Commission must at last be open about anti-corruption policy

Foto: European Parliament / Plenaire vergaderzaal EP in Straatsburg.

In a joint declaration, the European Parliament’s cross-party Intergroup on Integrity, Transparency, Corruption and Organised Crime and the United Nations Office on Drugs and Crime (UNODC) have called on the European Commission to at last exhibit openness about its anti-corruption policy. The call was also supported by Council of Europe body the Group of States against Corruption, known by its French acronym of GRECO. SP Euro-MP Dennis de Jong, who is co-chair of the Intergroup, explained that “not only with the European Parliament but also in the UN and the Council of Europe the Commission has nothing to say about the reports on combating corruption in the EU, and in particular within the European Union institutions. In holding its tongue in this way the Commission is giving licence to countries both inside and beyond the EU to join them in failing to meet their reporting obligations.”

The declaration includes a number of concrete demands. “We are insisting that the Commission produce their anti-corruption report this year, which is what they promised at the start of 2016, and that they fulfil their obligations in the framework of the UN,” said De Jong. “We also want to know why they still haven’t succeeded in becoming party to the Council of Europe’s anticorruption mechanism, GRECO. The Commission ought to be setting a good example, not a bad one.”
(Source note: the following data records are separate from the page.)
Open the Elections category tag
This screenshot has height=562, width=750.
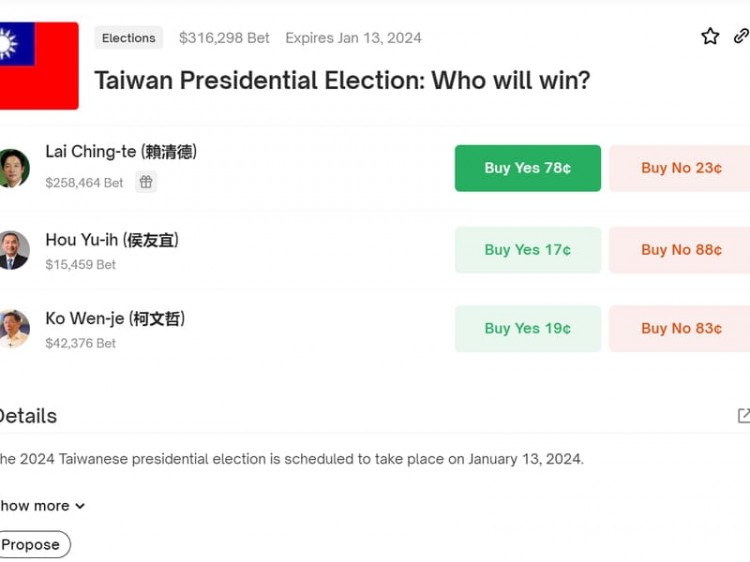(x=129, y=38)
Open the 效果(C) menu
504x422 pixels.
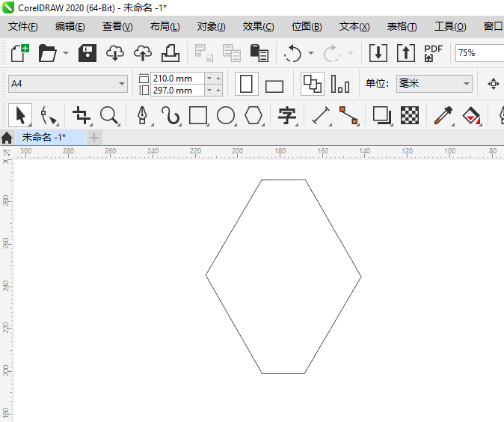point(258,26)
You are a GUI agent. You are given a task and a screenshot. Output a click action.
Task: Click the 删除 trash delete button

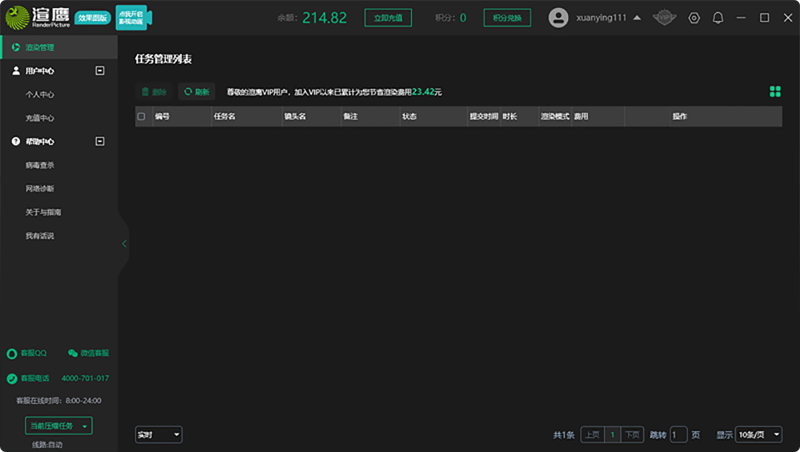tap(154, 92)
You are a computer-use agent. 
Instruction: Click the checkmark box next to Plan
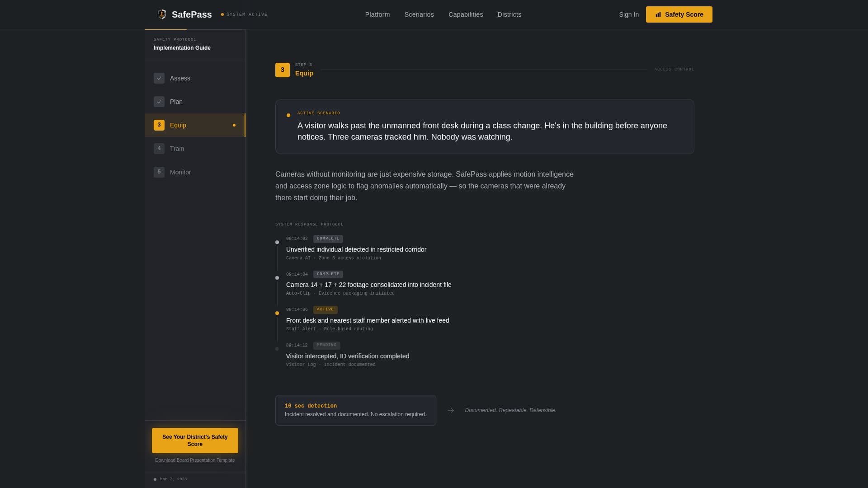(x=159, y=102)
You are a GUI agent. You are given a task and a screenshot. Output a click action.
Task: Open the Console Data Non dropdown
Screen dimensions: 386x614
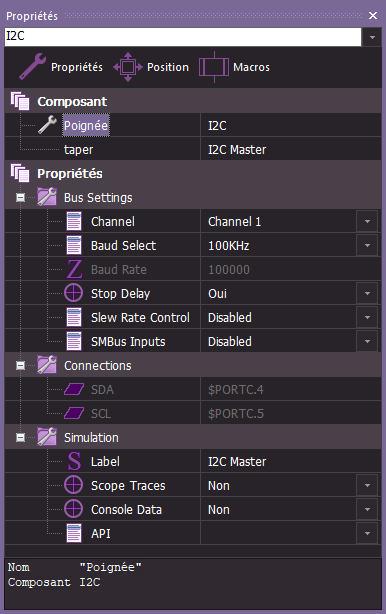pyautogui.click(x=367, y=509)
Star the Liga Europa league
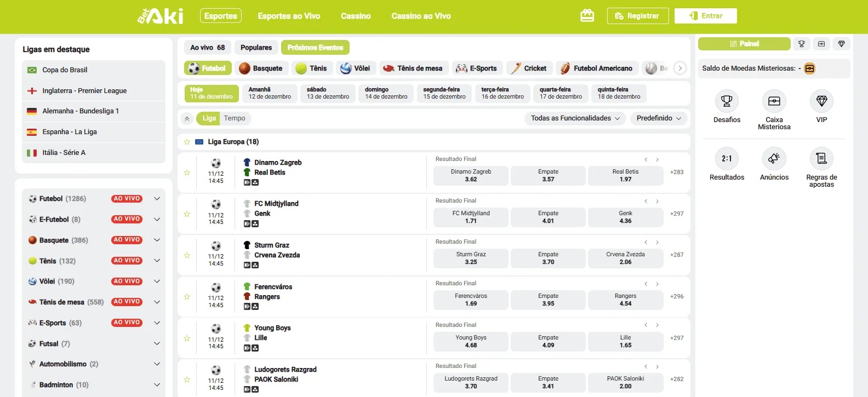 pyautogui.click(x=187, y=142)
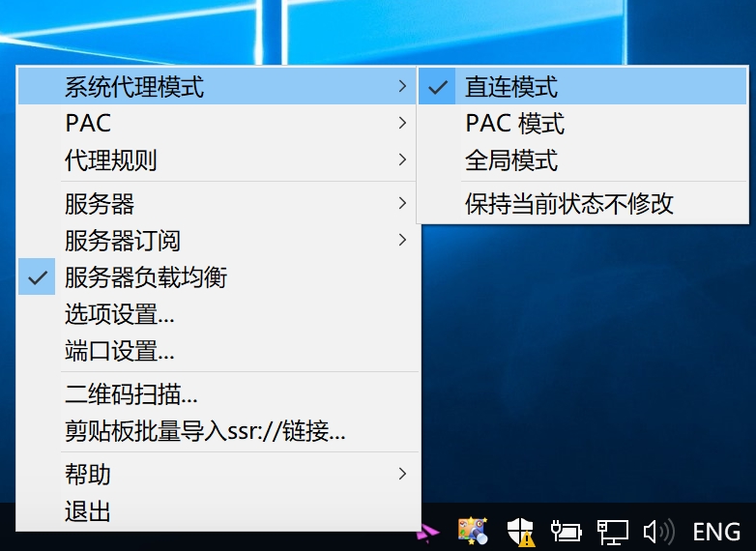Open 端口设置... from the menu
Screen dimensions: 756x551
[119, 351]
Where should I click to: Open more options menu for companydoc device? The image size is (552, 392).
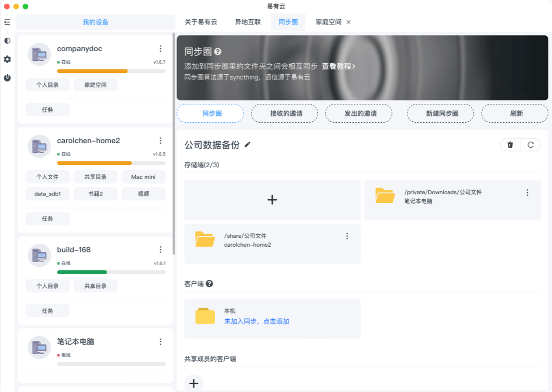[x=161, y=48]
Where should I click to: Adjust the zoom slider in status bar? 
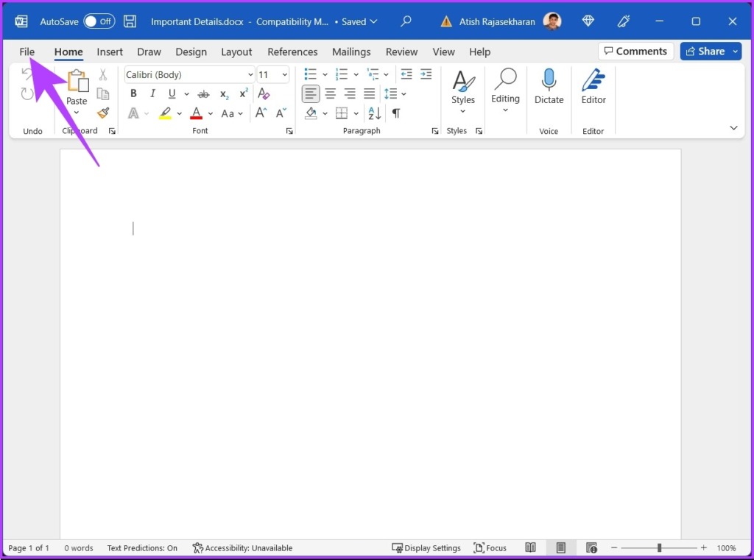[659, 548]
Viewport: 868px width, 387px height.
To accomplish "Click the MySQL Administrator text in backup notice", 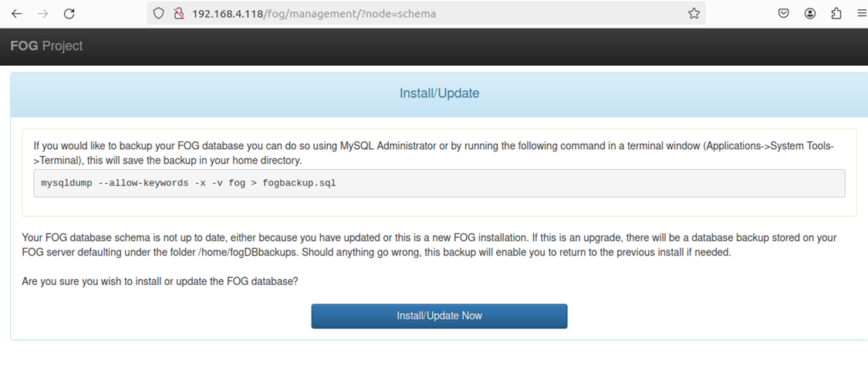I will tap(387, 146).
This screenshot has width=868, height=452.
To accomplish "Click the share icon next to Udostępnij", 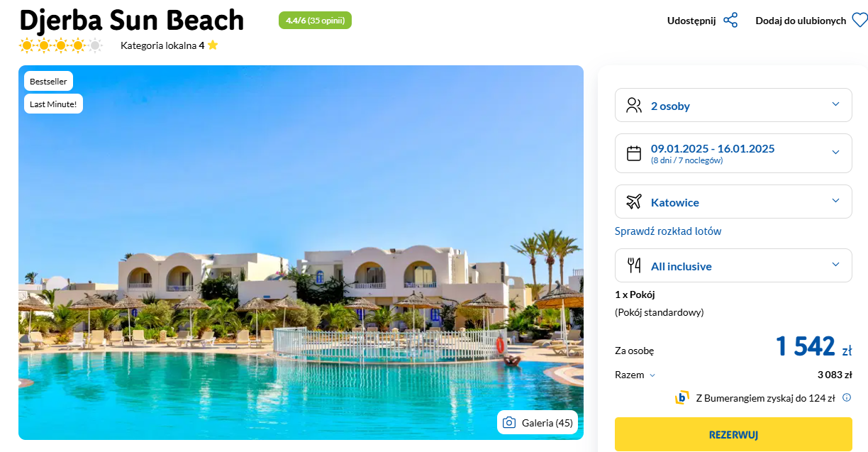I will (x=730, y=21).
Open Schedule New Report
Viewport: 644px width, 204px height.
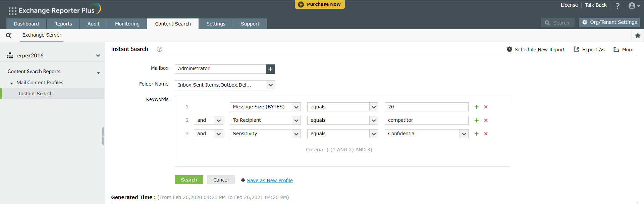(x=536, y=49)
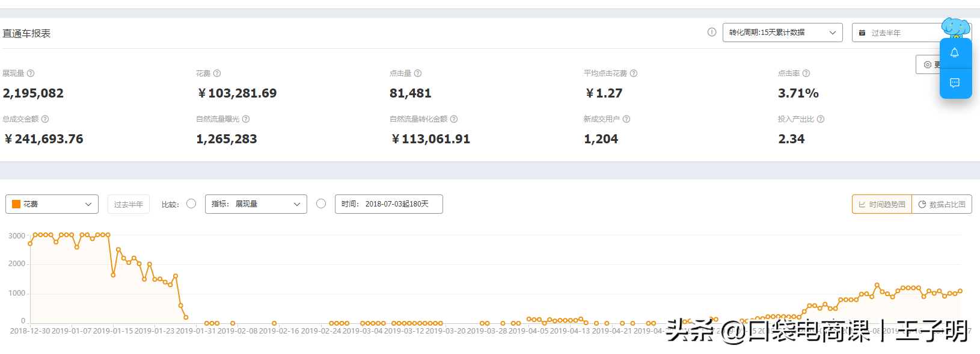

The Commission is hiding behind all sorts of legal obstacles in the framework of both the UN and the Council of Europe. “The EU is party to the UN Treaty and so there can’t possibly be any legal problem,” insists De Jong. “And if there are legal obstacles to becoming party to GRECO, then the Commission should at least tell us what they are, which to date they have not done with any clarity. In any case, the Commission could simply make agreements with GRECO on a voluntary basis. GRECO could, for example, deliver the basic material for the report on combatting corruption in the EU which the Commission has promised the EP it would produce.”